Posted on Monday, April 30, 2007 at 06:15AM by Registered CommenterJ. Robert Brown | CommentsPost a Comment

It has been a bad couple of weeks for opponents of SOX. 

Last week, the Dow Jones Average surged over 13,000, setting a record three days in a row.  This is a long way from the dot com low Dow fell  to 7286.27 on October 9, 2002.  The reasons for the record highs?  SOX no doubt played a role by allaying investor concerns about dodgy financial statements.  The level of credit, however, is impossible to determine.  Still, for those opposed to the Act, this is a tough fact to swallow.

Similarly, on Tuesday, the US Senate rejected, by a vote of 62-35, an attempt to add an amendment to some nondescript legislation (The sponsor, Senator DeMint, tried to add it to America Creating Opportunities to Meaningfully Promote Excellence in Technology, Education, and Science Act, S. 761) to make Section 404 optional for companies with a market value of less than $700 million.  The text of the amendment is here.  The breakdown of the vote?  One democrat favored the amendment (Landrieu, D-LA)  while 13 republicans voted against it (McCain did not vote).  

For critics of SOX, this is bad news.  In adopting SOX, Congress largely rejected the view that corporate law was a race to the top and that corporations were best envisioned as a nexus of contracts, two views that prevail among corporate law faculty.  My article discusses the rejection of these views as one explanation for the often shrill attacks made on SOX.  Opponents have largely been reduced to criticism of Section 404 and the costs associated with implementation (often by overstating the costs and understating the benefits of the provision).  The vote on Tuesday shows that there is little interest in Congress to change even this one provision.
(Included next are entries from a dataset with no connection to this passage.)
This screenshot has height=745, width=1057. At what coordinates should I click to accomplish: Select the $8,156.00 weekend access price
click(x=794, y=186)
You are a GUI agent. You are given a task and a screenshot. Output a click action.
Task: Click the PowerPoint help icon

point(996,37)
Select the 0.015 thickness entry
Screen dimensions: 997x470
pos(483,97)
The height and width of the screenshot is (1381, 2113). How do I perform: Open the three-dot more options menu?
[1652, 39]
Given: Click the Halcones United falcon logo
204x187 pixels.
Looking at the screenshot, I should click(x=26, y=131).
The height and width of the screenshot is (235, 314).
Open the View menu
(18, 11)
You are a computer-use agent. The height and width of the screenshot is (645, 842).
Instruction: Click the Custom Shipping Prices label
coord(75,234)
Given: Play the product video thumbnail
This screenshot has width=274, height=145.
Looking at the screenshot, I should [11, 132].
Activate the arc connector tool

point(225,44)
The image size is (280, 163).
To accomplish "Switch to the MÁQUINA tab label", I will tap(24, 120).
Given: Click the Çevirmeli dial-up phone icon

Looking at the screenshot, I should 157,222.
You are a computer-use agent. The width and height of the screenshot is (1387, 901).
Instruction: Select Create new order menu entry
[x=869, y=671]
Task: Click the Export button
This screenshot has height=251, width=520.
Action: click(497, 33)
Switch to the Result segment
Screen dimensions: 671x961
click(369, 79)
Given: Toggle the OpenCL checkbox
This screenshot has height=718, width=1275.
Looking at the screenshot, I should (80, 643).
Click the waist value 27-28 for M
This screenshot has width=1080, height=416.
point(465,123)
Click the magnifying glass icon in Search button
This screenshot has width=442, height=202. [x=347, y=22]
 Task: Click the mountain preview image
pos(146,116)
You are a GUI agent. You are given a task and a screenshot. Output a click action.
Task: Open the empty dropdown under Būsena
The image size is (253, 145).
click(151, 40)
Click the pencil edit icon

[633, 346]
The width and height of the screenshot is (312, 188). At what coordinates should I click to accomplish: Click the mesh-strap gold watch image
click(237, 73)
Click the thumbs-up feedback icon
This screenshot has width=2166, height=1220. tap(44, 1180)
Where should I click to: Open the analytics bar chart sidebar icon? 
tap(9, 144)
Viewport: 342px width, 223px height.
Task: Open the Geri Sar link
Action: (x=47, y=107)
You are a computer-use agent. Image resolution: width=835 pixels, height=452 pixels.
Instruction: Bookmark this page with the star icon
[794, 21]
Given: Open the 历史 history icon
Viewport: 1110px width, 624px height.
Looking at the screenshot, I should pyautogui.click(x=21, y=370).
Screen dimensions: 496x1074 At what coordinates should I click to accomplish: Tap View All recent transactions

Finally, in a topic that we will address shortly, the House of Representatives late last week overwhelmingly passed the Shareholder Vote on Executive Compensation Act, H.R. 1257. The Act would amend Section 14 of the Exchange Act to require a “separate shareholder vote to approve the compensation of executives,” although the vote would “not be binding on the corporation”.  While not directly related to SOX, it represents yet another effort by Congress to insert the Securities and Exchange Commission more deeply into the substance of corporate governance.  For an essay on the SEC's role in the governance process, go here.  There would be no reason to do this if Congress saw the evolution of state law as a race to the top.  The vote, therefore, represents another instance of rejection of the nexus of contracts approach to corporations, the reigning view within the corporate law academic community, and an acceptance of the evolution of corporate law as a race to the bottom.  This is not the first time Congress had done this.  Congress took the same positions when it adopted SOX.  Go here for more on that subject.   

As our series of posts on the responsibility of Delaware for SOX shows, the best way to prevent further federal intervention into the corporate governance process is to encourage states to strengthen fiduciary obligations.  Critics of SOX do the opposite.